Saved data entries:
Start of Block

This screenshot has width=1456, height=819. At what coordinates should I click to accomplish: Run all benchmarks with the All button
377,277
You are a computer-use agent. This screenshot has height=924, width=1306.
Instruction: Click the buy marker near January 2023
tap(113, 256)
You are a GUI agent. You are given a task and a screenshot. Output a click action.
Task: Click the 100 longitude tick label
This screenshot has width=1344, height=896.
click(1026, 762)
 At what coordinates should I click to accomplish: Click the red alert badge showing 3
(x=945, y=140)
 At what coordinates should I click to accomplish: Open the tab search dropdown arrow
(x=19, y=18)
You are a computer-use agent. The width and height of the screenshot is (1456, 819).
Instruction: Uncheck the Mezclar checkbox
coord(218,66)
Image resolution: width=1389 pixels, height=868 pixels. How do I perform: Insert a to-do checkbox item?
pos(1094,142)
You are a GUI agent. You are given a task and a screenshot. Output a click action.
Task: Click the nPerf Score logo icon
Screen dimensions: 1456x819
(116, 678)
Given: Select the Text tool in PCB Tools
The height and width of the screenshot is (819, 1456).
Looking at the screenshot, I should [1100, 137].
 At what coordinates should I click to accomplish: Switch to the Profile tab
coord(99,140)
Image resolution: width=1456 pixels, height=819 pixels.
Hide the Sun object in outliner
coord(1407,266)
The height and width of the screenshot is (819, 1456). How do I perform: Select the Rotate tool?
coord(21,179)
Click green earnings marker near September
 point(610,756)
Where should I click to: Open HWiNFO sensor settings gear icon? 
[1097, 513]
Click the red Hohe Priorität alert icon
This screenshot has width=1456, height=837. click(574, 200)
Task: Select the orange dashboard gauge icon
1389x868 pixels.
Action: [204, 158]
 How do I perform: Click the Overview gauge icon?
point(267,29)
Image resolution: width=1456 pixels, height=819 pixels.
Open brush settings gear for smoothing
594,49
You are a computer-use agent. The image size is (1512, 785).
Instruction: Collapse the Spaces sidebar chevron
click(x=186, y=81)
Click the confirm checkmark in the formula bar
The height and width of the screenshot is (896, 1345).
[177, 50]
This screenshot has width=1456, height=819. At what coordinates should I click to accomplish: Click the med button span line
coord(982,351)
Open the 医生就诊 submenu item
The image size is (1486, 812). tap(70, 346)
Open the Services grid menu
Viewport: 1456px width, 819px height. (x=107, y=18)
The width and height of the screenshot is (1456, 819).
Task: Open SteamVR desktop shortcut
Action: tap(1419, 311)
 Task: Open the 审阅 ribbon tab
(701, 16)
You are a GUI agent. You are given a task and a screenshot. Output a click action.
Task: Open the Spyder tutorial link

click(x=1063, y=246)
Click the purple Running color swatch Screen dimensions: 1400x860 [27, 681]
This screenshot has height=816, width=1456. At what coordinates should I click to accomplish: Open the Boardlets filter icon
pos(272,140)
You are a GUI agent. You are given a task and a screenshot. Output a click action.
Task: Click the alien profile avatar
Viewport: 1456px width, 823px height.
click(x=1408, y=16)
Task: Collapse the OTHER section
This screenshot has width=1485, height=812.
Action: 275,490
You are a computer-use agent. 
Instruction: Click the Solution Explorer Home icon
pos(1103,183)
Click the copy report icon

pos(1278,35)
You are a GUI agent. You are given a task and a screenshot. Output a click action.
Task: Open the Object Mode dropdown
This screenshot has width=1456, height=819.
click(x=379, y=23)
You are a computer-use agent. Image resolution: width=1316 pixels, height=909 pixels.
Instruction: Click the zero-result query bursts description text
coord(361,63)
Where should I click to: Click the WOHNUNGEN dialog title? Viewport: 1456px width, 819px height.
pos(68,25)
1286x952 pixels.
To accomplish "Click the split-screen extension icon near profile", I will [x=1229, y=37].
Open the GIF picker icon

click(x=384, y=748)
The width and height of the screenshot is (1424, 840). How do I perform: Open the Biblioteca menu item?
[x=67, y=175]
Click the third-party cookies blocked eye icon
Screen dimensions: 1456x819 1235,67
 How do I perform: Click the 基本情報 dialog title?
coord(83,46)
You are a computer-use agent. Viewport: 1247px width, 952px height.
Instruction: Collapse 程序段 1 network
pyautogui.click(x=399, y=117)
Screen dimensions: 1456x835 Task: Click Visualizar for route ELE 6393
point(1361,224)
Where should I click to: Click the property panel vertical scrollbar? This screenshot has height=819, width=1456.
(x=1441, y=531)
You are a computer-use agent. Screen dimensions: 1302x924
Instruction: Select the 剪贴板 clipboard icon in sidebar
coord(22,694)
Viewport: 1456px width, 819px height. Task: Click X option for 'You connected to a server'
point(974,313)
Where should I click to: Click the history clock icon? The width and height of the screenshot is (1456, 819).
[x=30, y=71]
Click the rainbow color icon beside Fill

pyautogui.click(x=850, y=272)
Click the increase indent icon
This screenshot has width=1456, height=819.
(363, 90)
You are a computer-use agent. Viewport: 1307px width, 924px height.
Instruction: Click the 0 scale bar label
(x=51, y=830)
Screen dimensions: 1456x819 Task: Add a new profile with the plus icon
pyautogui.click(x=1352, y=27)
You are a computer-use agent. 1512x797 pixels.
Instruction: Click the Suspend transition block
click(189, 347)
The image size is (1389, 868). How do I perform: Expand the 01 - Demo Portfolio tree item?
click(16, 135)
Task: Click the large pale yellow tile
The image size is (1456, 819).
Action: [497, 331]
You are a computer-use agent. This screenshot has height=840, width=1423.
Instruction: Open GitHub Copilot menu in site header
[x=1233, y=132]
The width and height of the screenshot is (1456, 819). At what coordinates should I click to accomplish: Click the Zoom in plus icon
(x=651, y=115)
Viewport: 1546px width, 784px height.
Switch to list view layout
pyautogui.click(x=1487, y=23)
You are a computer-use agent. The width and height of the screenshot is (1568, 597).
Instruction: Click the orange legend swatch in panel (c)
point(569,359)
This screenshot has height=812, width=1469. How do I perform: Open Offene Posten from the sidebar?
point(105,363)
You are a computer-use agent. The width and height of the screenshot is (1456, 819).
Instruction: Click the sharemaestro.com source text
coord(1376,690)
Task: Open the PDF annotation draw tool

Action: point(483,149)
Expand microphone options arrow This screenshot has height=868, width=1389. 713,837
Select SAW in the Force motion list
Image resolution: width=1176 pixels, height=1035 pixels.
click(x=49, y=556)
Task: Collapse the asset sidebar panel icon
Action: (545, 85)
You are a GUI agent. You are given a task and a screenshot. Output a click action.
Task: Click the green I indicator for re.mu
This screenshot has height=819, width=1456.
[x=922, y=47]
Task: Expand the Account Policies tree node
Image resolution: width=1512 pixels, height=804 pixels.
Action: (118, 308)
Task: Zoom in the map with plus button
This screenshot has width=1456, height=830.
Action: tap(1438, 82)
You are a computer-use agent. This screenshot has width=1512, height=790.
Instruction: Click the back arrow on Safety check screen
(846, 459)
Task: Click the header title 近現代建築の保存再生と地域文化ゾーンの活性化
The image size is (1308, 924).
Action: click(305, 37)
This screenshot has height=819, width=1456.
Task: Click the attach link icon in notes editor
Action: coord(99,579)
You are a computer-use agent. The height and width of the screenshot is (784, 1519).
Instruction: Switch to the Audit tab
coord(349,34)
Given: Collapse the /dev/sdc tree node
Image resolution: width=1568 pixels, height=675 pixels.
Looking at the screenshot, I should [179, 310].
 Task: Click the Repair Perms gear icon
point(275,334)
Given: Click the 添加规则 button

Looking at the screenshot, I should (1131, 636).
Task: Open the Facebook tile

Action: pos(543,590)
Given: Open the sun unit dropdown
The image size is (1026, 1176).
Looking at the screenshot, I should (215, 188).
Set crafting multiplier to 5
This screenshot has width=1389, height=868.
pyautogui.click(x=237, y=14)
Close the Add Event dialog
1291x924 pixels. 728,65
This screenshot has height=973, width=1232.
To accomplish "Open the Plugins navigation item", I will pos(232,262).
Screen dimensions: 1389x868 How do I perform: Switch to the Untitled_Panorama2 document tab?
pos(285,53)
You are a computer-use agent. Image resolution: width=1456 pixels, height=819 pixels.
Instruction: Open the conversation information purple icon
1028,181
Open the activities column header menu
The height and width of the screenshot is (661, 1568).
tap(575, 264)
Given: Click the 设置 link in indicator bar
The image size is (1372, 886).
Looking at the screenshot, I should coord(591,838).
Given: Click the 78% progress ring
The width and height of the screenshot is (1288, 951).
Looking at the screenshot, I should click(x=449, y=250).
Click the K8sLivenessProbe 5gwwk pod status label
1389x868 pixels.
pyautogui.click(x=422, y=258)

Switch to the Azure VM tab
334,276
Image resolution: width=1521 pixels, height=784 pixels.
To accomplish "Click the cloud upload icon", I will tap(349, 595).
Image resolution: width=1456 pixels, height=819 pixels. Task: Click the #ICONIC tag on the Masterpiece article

End of Block

Print exactly the lines above, between the one holding "Image resolution: width=1568" and the one holding "Given: Click the 78% progress ring", inclusive, and nothing besides.

→ **SOLUTION BELOW**
Image resolution: width=1568 pixels, height=675 pixels.
Looking at the screenshot, I should [179, 310].
 Task: Click the Repair Perms gear icon
point(275,334)
Given: Click the 添加规则 button

Looking at the screenshot, I should (1131, 636).
Task: Open the Facebook tile

Action: pos(543,590)
Given: Open the sun unit dropdown
The image size is (1026, 1176).
Looking at the screenshot, I should (215, 188).
Set crafting multiplier to 5
This screenshot has width=1389, height=868.
pyautogui.click(x=237, y=14)
Close the Add Event dialog
1291x924 pixels. 728,65
This screenshot has height=973, width=1232.
To accomplish "Open the Plugins navigation item", I will pos(232,262).
Screen dimensions: 1389x868 How do I perform: Switch to the Untitled_Panorama2 document tab?
pos(285,53)
You are a computer-use agent. Image resolution: width=1456 pixels, height=819 pixels.
Instruction: Open the conversation information purple icon
1028,181
Open the activities column header menu
The height and width of the screenshot is (661, 1568).
tap(575, 264)
Given: Click the 设置 link in indicator bar
The image size is (1372, 886).
Looking at the screenshot, I should coord(591,838).
Given: Click the 78% progress ring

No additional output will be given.